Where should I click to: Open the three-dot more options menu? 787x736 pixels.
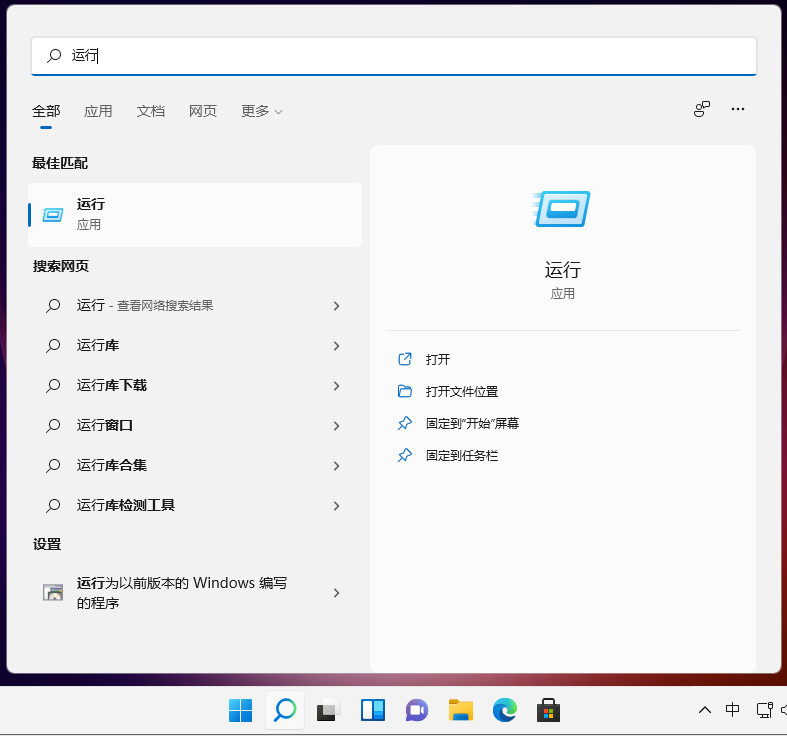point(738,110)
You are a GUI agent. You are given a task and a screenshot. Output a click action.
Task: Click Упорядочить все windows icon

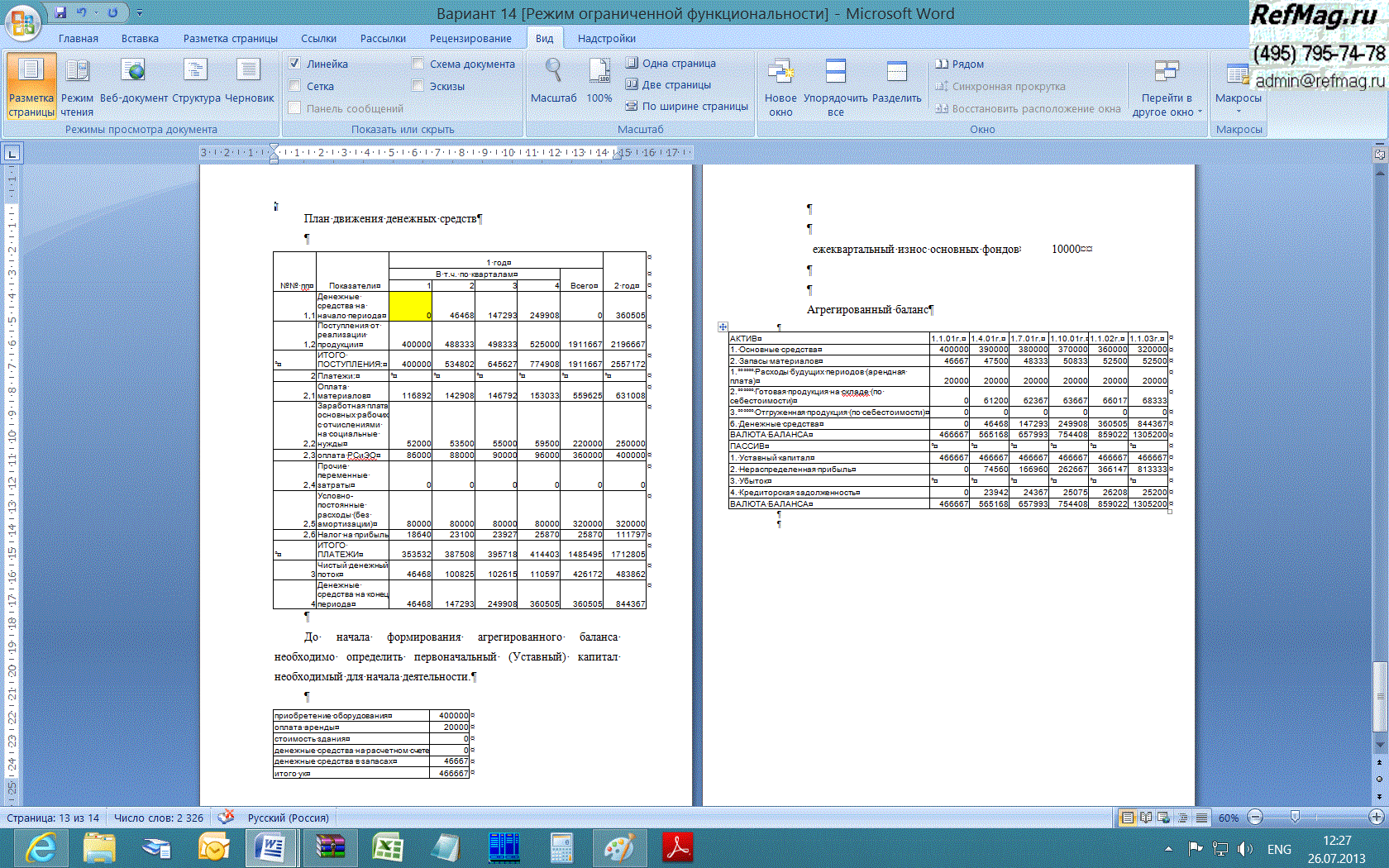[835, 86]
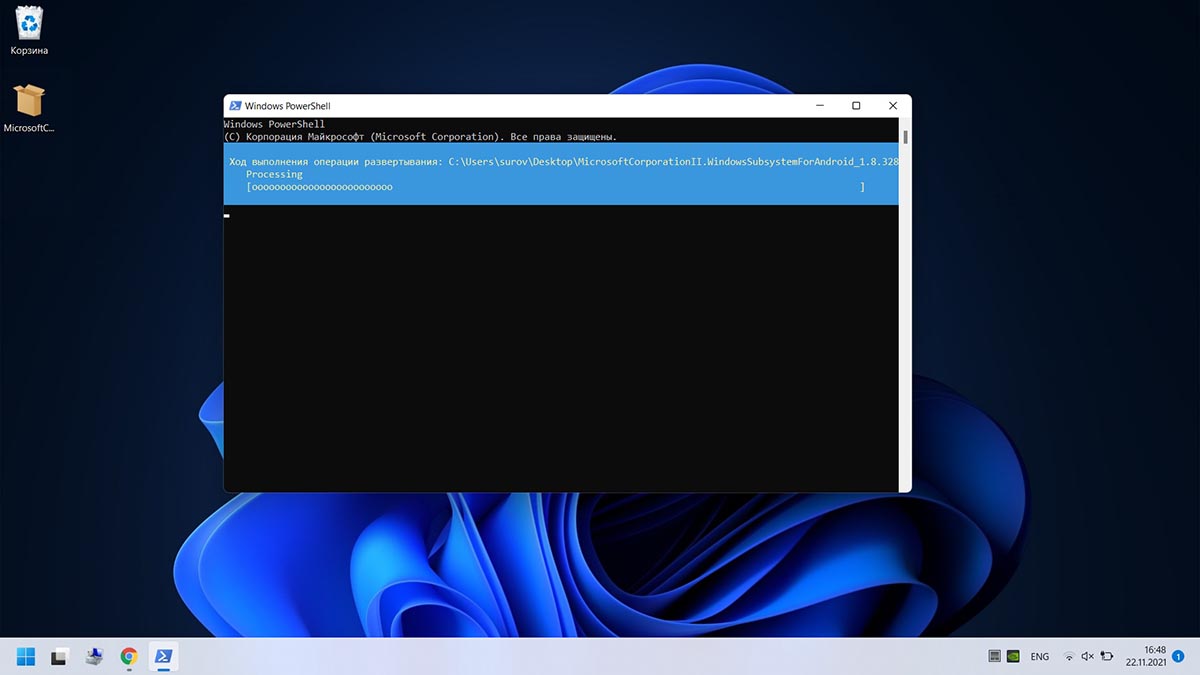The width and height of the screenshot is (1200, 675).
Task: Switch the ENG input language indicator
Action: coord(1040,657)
...
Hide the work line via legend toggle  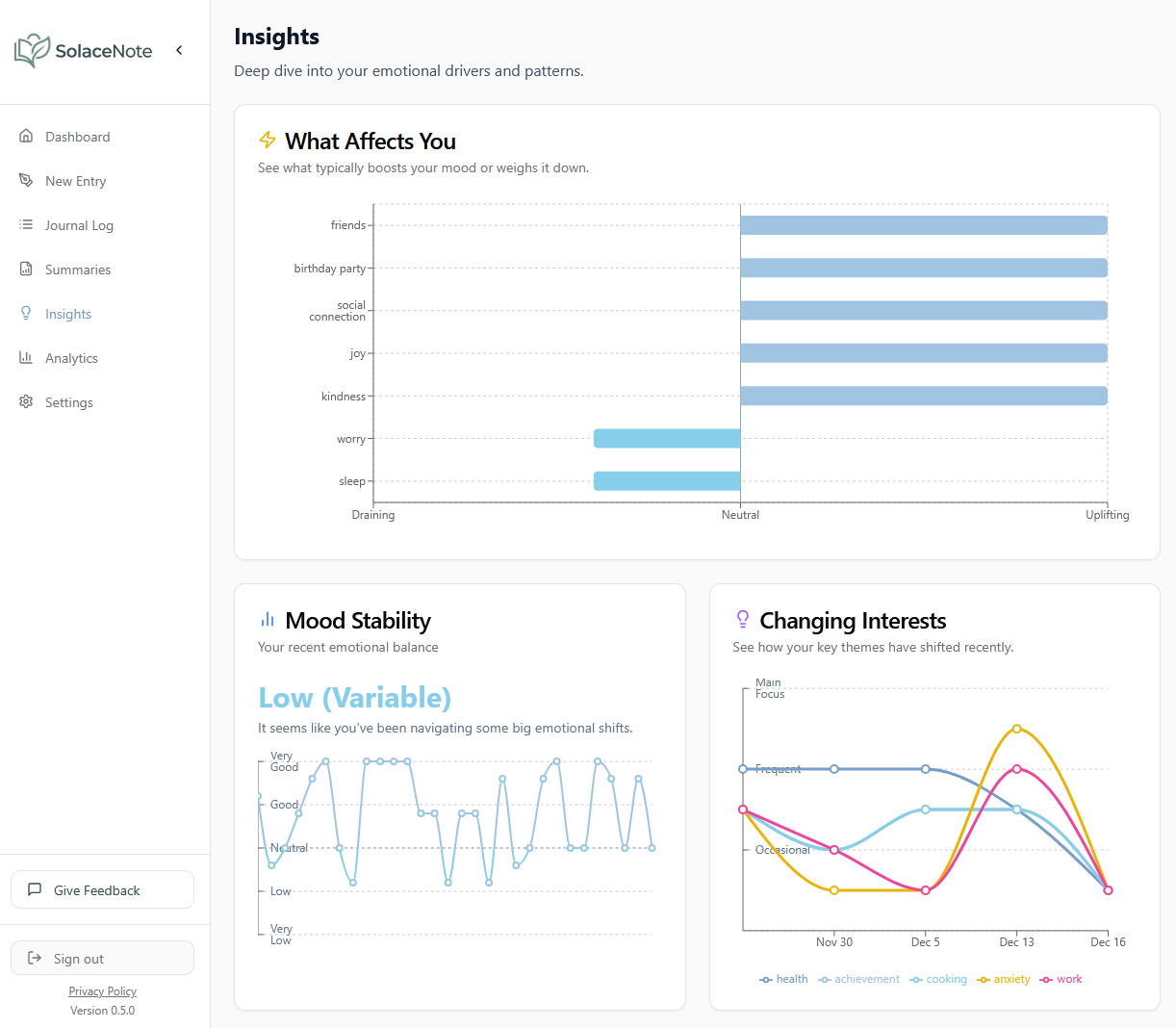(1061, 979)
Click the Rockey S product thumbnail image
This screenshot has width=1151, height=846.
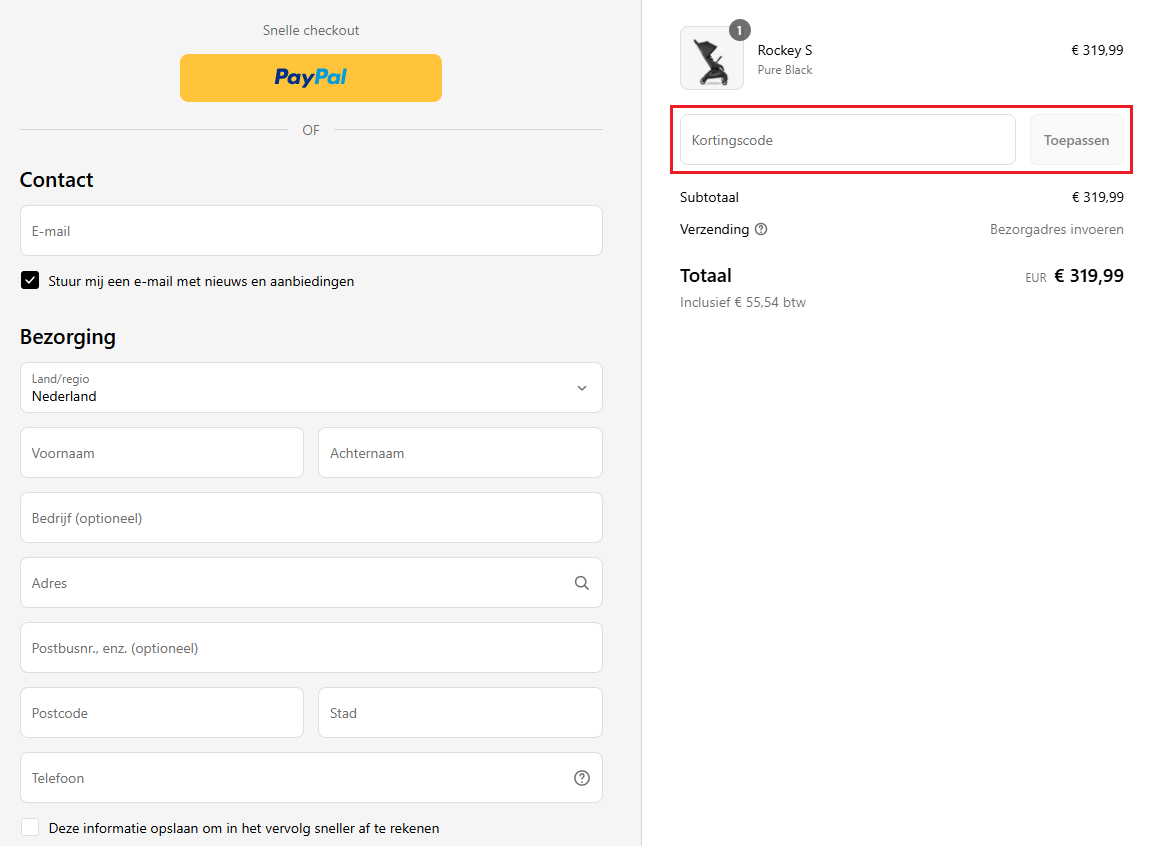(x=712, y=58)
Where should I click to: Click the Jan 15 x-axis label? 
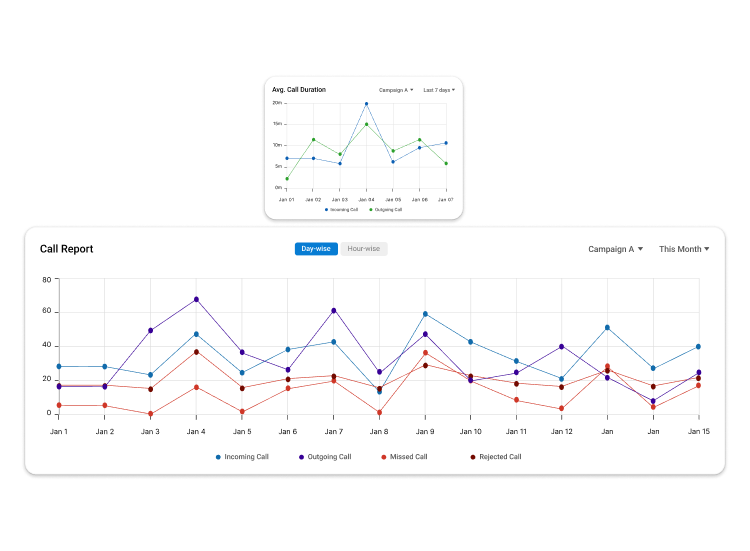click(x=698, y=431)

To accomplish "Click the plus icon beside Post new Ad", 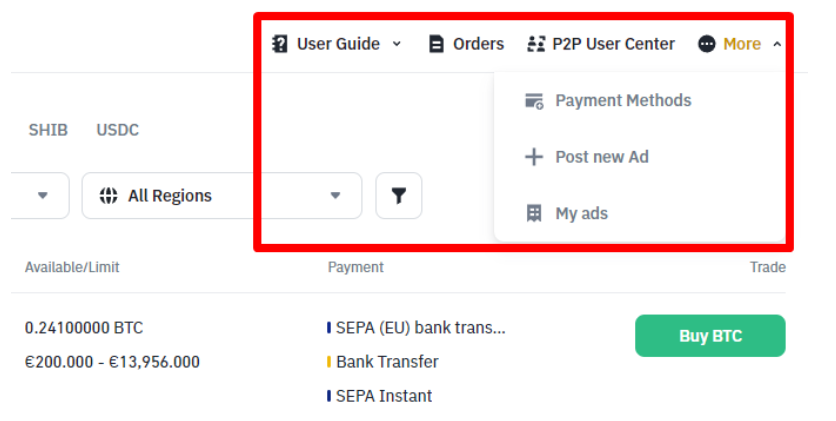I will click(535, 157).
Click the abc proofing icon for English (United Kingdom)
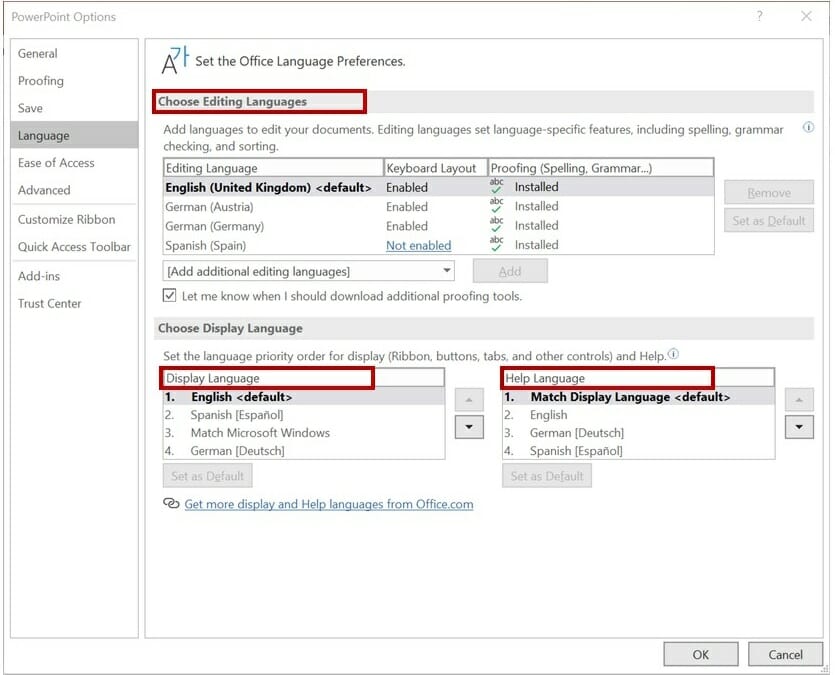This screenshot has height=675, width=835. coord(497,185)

PROBLEM DESCRIPTION ->
Lines from the one above containing "Where should I click to: Open" down to the one containing "You are a GUI" should be transcribed exactly, with both ends kept and no pictures.

RESPONSE ->
Where should I click to: Open the three-dot more options menu? 787x736 pixels.
point(738,110)
You are a GUI agent. You are given a task and a screenshot. Output a click action.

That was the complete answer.